Runshaw College Covid outbreak: Indian variant among more than 30 cases on campus

More than 30 people have tested positive after an outbreak of Covid-19 at Runshaw College in Leyland - with two cases of the Indian variant confirmed.

Friday, 7th May 2021, 12:15 pm
Updated Friday, 7th May 2021, 3:39 pm

The college has been forced to close for 10 days after consultation with Public Health England as efforts are being made to swiftly contain and trace the outbreak.

Runshaw has not confirmed the exact number of cases, but sources say "at least" 30 people have tested positive. The college has confirmed that "some" of those affected have contratced the Indian variant.

Due to growing concern about the transmission of this variant - which is expected to be upgraded to a "variant of concern" later today - Runshaw made the decision to close its campus until May 17.

Runshaw College in Leyland has closed for 10 days due to an outbreak of Covid-19 on campus

In an update to college staff last night, principal and CEO Clare Russell confirmed that "genetic testing" had uncovered the Indian variant among those who had tested positive.

Ms Russell said: "Further to some more discussions with Public Health England, I am now able to provide the following update.

"We are working closely with Public Health England and Lancashire County Council in relation to some specific cases of COVID-19 among the college community.

"Of course, these cases have been swiftly and safely dealt with in accordance with our COVID-secure Risk Assessment.

A message from Runshaw College principal and CEO Clare Russell to staff on Thursday evening (May 6)

"However, genetic testing by PHE has identified that some of those affected had contracted the COVID-19 variant first identified in India, and therefore wish to do further testing to track this outbreak."

The college said deep cleaning will be taking place and all staff and students have been asked to take a Covid test, whether they have symptoms or not. Vaccines will also be offered to those staff who have yet to receive one.

Ms Russell added: "I am sorry that these arrangements are potentially disruptive to planned teaching and learning activities. But on balance, taking this step is the most effective way to break chains of transmission and keep everyone safe."

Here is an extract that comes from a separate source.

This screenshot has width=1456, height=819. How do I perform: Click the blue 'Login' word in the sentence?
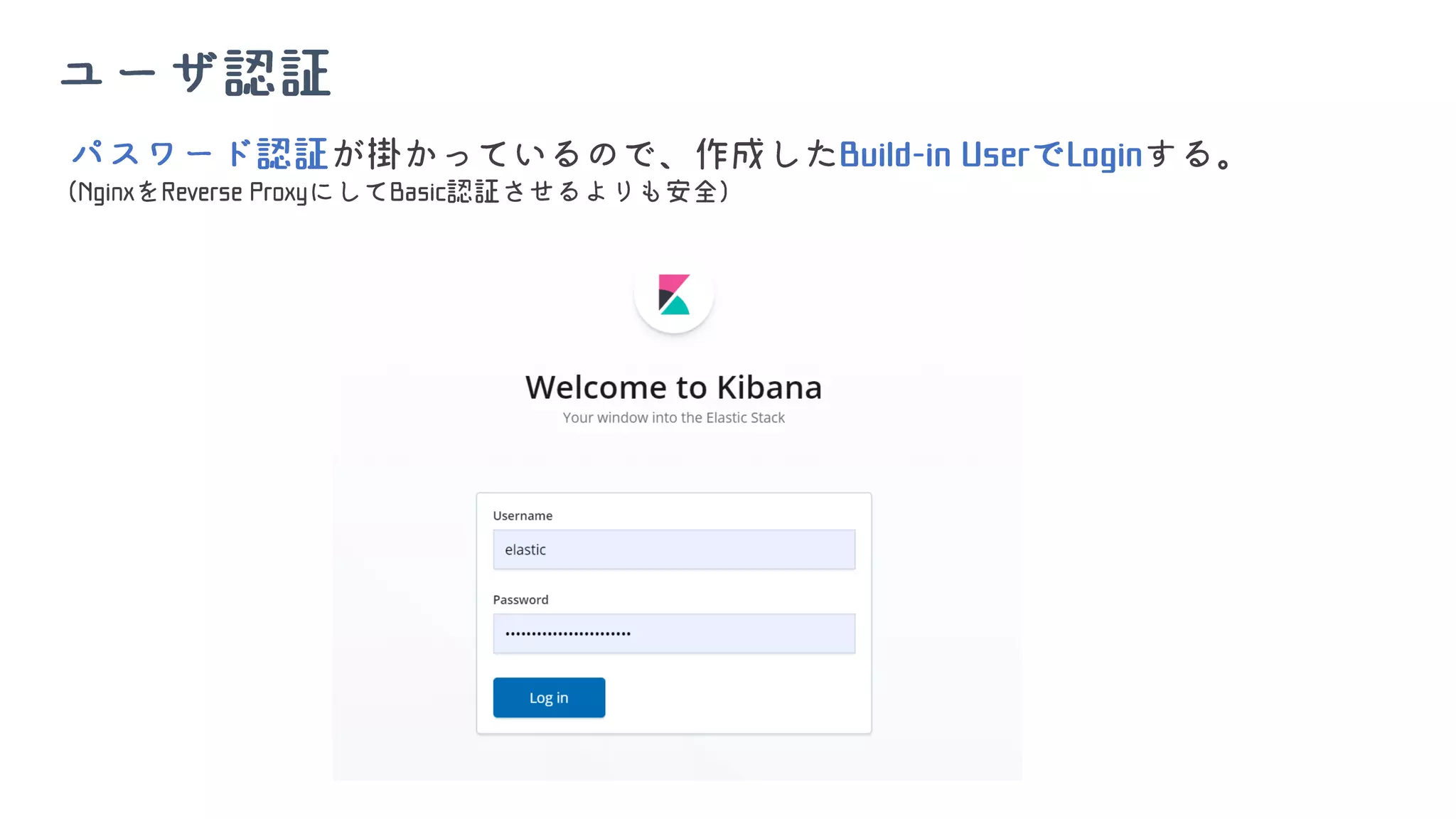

Ms Russell has since provided a full statement on the Covid outbreak and campus closure. You can read her statement here.Public Health England and Lancashire County Council say they are working with Runshaw College to "track and control" the spread of the outbreak. All lessons will be delivered online until it is deemed safe to reopen the college on May 17.

Runshaw College told the Post that it expects to make a further announcement later today.

It is believed more than 500 cases of the Indian variant have now been detected across England with the highest levels in the North West and London.

Public Health England and Lancashire County Council have been approached for further details.